> [Work to be completed]: The required result is each line of the entries below containing the string "agent".
□ □ □
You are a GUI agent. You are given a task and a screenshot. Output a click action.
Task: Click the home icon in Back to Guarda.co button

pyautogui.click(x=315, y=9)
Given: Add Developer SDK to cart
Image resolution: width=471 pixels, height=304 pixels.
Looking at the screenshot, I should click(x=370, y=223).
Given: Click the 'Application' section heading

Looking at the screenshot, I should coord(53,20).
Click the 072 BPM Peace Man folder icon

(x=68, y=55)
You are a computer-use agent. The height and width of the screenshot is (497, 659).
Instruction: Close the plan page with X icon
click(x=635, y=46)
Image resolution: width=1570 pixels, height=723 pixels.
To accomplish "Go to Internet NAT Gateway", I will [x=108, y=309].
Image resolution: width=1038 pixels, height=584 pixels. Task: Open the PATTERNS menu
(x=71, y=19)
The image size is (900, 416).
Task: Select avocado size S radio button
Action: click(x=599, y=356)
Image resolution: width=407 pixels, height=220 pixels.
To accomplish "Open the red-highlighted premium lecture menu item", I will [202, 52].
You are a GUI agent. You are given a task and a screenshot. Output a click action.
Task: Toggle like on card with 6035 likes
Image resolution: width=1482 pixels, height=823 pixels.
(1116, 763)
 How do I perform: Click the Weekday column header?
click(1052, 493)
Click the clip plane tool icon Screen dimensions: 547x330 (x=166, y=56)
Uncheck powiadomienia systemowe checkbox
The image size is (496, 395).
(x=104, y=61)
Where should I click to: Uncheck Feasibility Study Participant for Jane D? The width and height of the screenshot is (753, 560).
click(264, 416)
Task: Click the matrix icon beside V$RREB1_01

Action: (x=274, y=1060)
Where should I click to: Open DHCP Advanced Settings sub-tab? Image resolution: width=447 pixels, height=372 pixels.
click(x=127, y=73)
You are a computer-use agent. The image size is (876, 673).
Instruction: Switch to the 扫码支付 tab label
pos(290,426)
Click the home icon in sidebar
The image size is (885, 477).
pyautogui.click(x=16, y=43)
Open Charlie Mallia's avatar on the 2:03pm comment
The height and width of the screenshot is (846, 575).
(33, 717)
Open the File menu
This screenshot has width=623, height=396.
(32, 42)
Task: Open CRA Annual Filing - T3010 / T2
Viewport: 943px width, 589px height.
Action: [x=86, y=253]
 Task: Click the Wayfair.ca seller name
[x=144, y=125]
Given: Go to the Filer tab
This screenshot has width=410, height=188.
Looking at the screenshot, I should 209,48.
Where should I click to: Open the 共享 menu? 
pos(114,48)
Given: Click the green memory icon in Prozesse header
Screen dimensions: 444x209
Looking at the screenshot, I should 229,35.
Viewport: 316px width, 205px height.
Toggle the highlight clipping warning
□ □ □
> [Problem solution]:
You are a GUI agent. You are given a task and a screenshot. Output a click action.
You are a computer-use agent. The height and width of the screenshot is (497, 659).
You are a GUI agent. You are given a task and a screenshot. Output a click action.
You are a computer-use agent. The image size is (876, 673).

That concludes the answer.